• [Фрагмент документа]:
/---

Источники указывают на подражательно-преемственную связь юного Лермонтова с Байроном и Пушкиным, ранним русским романтизмом во всех его разновидностях, с декабристской эстетикой («синтетический романтизм Лермонтова», по классификации Е.А. Маймина), последовательно отмечают рост социальной ангажированности поэта, попытку выйти на общественное поприще благодаря драматургической деятельности (добивался постановки на сцене «Маскарада»), наконец, последний период отмечен как раз резонансом, вызванным стихотворением «Смерть поэта» и окончательным общественным признанием поэта и прозаика. Такова миметическая канва художнического роста Лермонтова, основание историко-литературного повествования о жизни и творчестве классика русской литературы.
Есть, однако, и другие основания для систематизации, не противоречащие этому подражательному ряду, но выводящие проблему описания творчества Лермонтова на экзистенциально-личностный уровень внутри методологического миметизма. Последовательность жанрово-стилистического развития в творчестве Лермонтова отражает эволюцию нравственно-психологического и художнического состояния поэтической личности. Он начинает как лирический поэт, затем переходит к драматургии, исчерпывая для себя сочинение в этом роде, а в заключительный период пишет свою итоговую, как оказалось, прозу – «Герой нашего времени», а также – небывалую лирику экзистенциального характера. Вначале лермонтовский лирический герой обнаруживает себя в частных проявлениях, в поисках собственной душевной жизни с использованием преимущественно романтической риторики, затем опыт чувствований «сгущается» в личностной характеристике драматургических персонажей, не лишённых риторичности, но человечески определённых (Арбенин). Наконец, является поэтическая личность во всей возможной полноте самопознания и самоосуществления.
Похожим образом развивалась в целом русская литература в первой половине XIX века. В самом начале столетия в ней преобладала лирика, затем появилась драматургия, наконец, проза. Так русская национальная культура вступает в фазу своего классического развития, активного самосознания, во многих отношениях осуществившегося в творчестве Пушкина, которое по своим задачам и достижениям, может быть осмыслено, согласно В. Кожинову, как возрожденческое. Онтогенетическое развитие Пушкина и Лермонтова имеет общую логику, но противоположные нравственно-психологический и экзистенциальный смыслы — два эстетически различных результата: подражательный и творчески-личностный. Пушкин глубоко раскрывает смысл объективной действительности благодаря проникновенному освоению тематики общественно-исторической и индивидуальной жизни. Общественное служение и любовь, история и судьба «маленького человека», общеевропейское и русское национальное, литературное и достоверно-жизненное и т.п. – тематика Пушкина имеет всеобъемлющий характер. Пушкин придаёт окончательный вид литературному языку и оформляет жанровую систему русской литературы. К его поэзии в значительной мере относимо понятие лирического героя, как он определяется, например, у И. Роднянской: «Лирический герой — своего рода художественный двойник автора-поэта, выступающий из текста обширных лирических композиций (цикл, книга стихов, лирическая поэма, вся совокупность лирики) в качестве лица, наделённого жизненной определённостью личной судьбы, психологической отчётливостью внутреннего мира, а подчас и чертами пластической определённости (облик, “повадка”, “осанка”)» .Понятие лирического героя в данном случае означает различение человеческого и поэтического, судьбы и творчества. В этом отношении возможна градация: «дистанция» между лирическим «я» и человеком-поэтом у Пушкина, как нам кажется, более существенна, чем у Байрона, а в зрелой лирике Лермонтова эта своеобразная «субъектность» поэтического творчества, единство творца и творения достигает нового качества – отождествления – или, по крайней мере, стремится к этому. Так возникает поэтическая личность Лермонтова, сбывающаяся судьбой поэта — таков своеобразный «постромантизм» литературной позиции Лермонтова.

\---

• [Цель задания]:
Обновите фрагмент документа: приведите его заново, начиная со слов «Источники указывают на» и заканчивая словами «классика русской литературы.», и замените при этом «Лермонтова» на «Михаила Лермонтова».

• [Исходные данные]:
/---

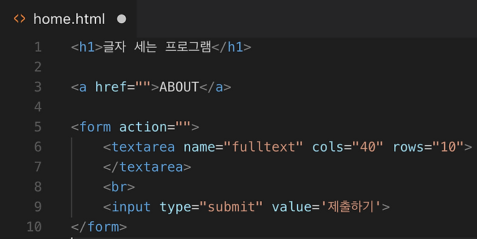Click the ABOUT link text in code
The image size is (477, 239).
[179, 87]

\---

• [Выполненное задание]:
Источники указывают на подражательно-преемственную связь юного Михаила Лермонтова с Байроном и Пушкиным, ранним русским романтизмом во всех его разновидностях, с декабристской эстетикой («синтетический романтизм Михаила Лермонтова», по классификации Е.А. Маймина), последовательно отмечают рост социальной ангажированности поэта, попытку выйти на общественное поприще благодаря драматургической деятельности (добивался постановки на сцене «Маскарада»), наконец, последний период отмечен как раз резонансом, вызванным стихотворением «Смерть поэта» и окончательным общественным признанием поэта и прозаика. Такова миметическая канва художнического роста Михаила Лермонтова, основание историко-литературного повествования о жизни и творчестве классика русской литературы.